¡Qué cansancio! Poco puedo decir hoy aparte de que he perdido el tiempo demasiado, lo que me suele pasar cuando intento recuperarlo o, mejor dicho, hallarlo después de haber visto cómo mi tiempo dejaba de ser mío y mi vida se volvía atemporal, retorciéndose entre el día y la noche sin mayor sentido, tan sólo cargando con la culpa y el desengaño.
O sea que hoy he intentado desentrelazar un poco el nudo gordiano, y eso pasa por perderme entre los eslabones y las pequeñas ventanas que comienzan a abrirse entre la cadena del medallón.
Hoy también he terminado el día haciendo una reflexión sobre la maternidad y sobre mi propia independencia, y me he dado cuenta de que mi madre es mi madre, y no mi amiga, con lo que debo posicionarme en un espacio cercano a ella, pero sin reaccionar ante todo lo que hace o dice, porque eso también es una invasión de su territorio aparte de una fuente de decepciones para mí.
Debo reconocer que ella no suele meterse demasiado con lo que yo hago siempre que no se lo cuente, por lo menos en estos momentos; y aunque teme mi distanciamiento también se crispa cuando la empujo a la piscina, a mi piscina de razonamientos, de investigación, para explicar los motivos, profundizar en los hechos; mi constelación de pensamientos, el análisis de los sentimientos. Ahí es donde se produce la gran colisión y tengo que ser muy prudente.
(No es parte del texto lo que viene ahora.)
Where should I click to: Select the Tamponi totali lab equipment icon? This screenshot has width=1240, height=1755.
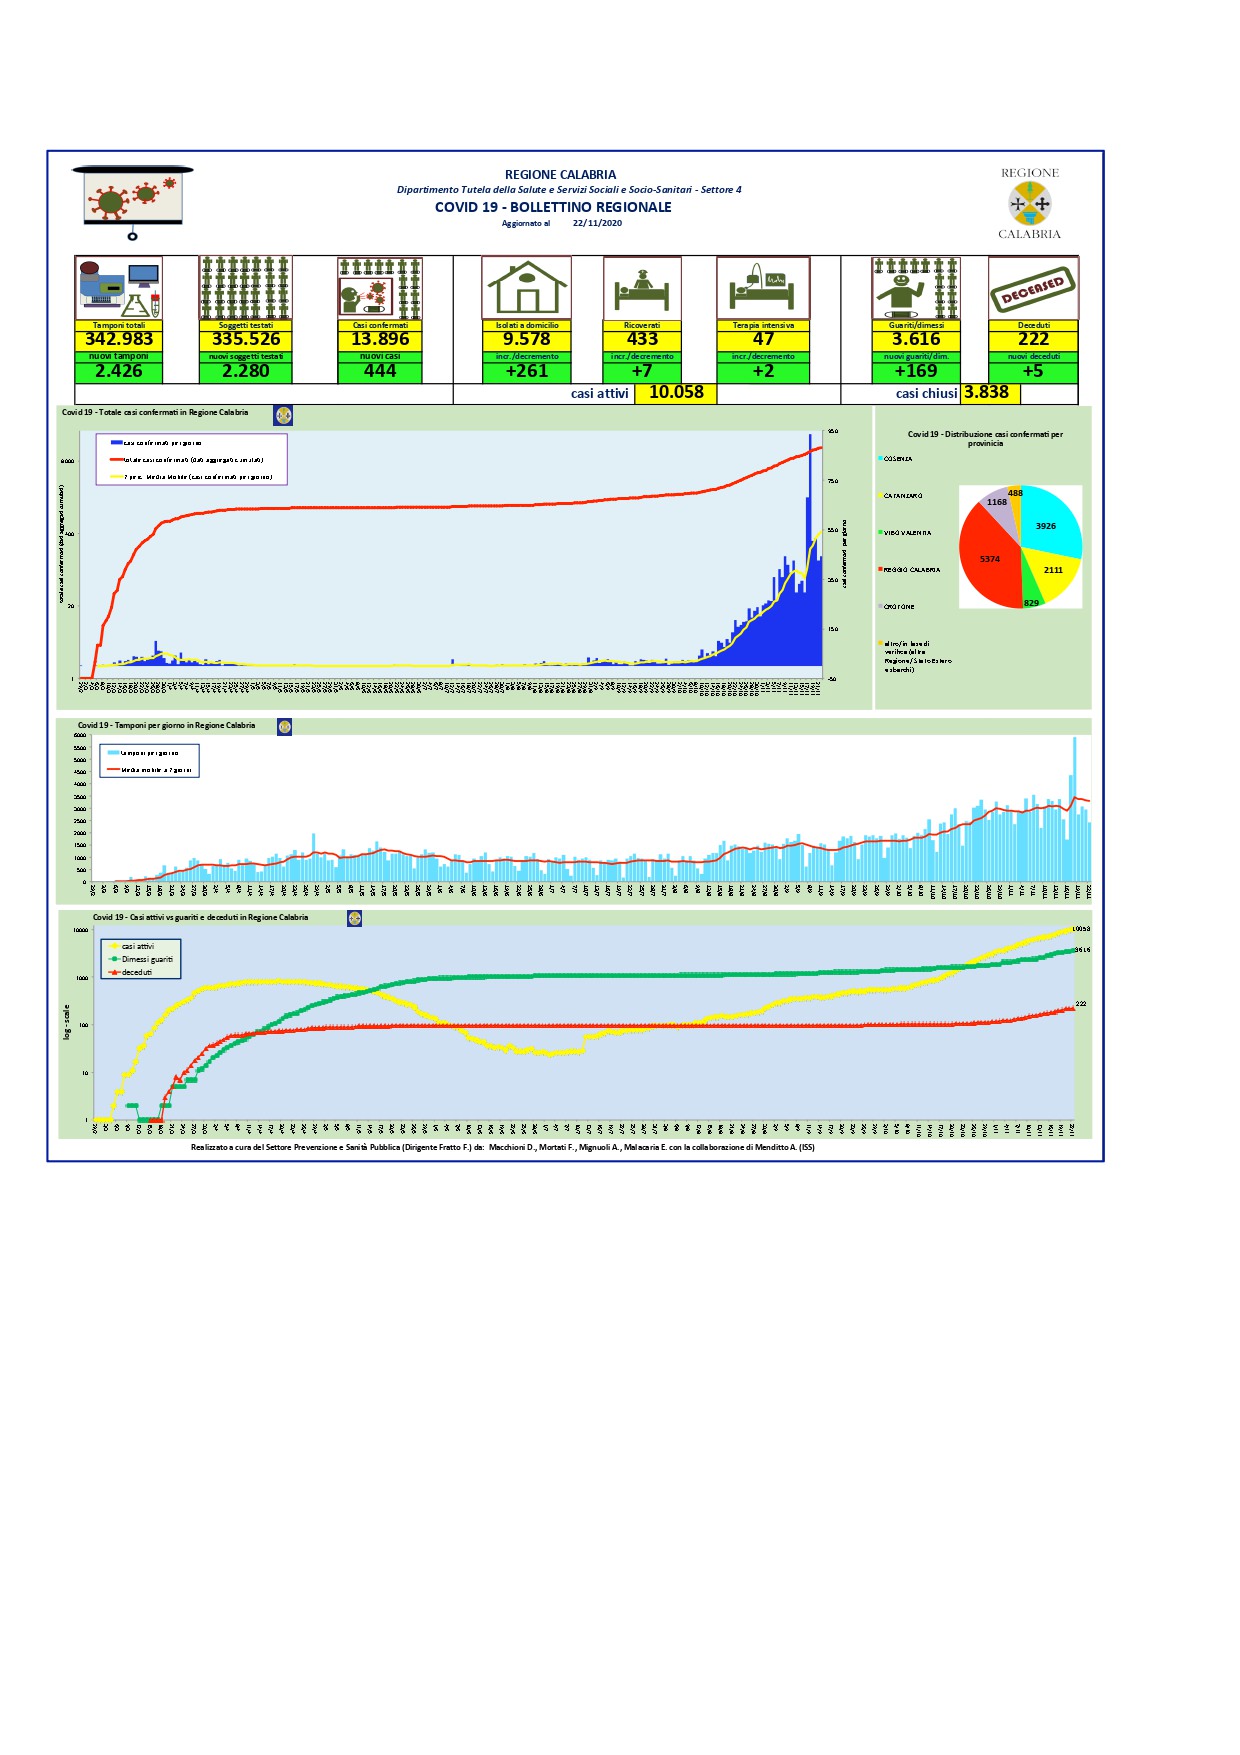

Me da pena perderme cosas con ella, sobre todo cuando hay algo en mí que me dice que mi madre tiene un bagaje cultural y personal para cargar con todo, pero tal vez mi madre no es tan reflexiva como yo puedo ser ni tampoco tan impulsiva como yo soy tantas veces. Yo he bebido muchísimo de su bagaje, de su sabiduría, de sus conocimientos, de su carácter, aunque ahora tengo más problemas para imitarla. Pero sí tengo claro los aspectos en los que ella me sobrepasa, y es ahí donde debería centrarme, y no en lo que falta o en lo que se excede.